## Listed entries
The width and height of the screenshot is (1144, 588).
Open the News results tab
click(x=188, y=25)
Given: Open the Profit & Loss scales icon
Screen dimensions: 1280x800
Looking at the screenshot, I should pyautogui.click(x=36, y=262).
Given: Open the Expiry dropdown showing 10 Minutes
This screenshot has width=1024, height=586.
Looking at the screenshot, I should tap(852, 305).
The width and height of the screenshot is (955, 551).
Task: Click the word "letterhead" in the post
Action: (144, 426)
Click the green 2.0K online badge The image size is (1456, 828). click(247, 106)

--

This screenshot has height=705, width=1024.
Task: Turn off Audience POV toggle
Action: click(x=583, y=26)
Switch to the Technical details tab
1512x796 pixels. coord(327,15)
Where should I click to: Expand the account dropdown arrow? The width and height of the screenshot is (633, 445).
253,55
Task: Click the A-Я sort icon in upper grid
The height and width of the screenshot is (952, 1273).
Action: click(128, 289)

## Work item
Every line above from the line with "This screenshot has width=1024, height=586." to the line with "Click the green", inclusive, must be returned exactly; no other line belongs in the reply.

## Exercise output
This screenshot has width=1024, height=586.
Looking at the screenshot, I should tap(852, 305).
The width and height of the screenshot is (955, 551).
Task: Click the word "letterhead" in the post
Action: (144, 426)
Click the green 2.0K online badge The image size is (1456, 828). click(247, 106)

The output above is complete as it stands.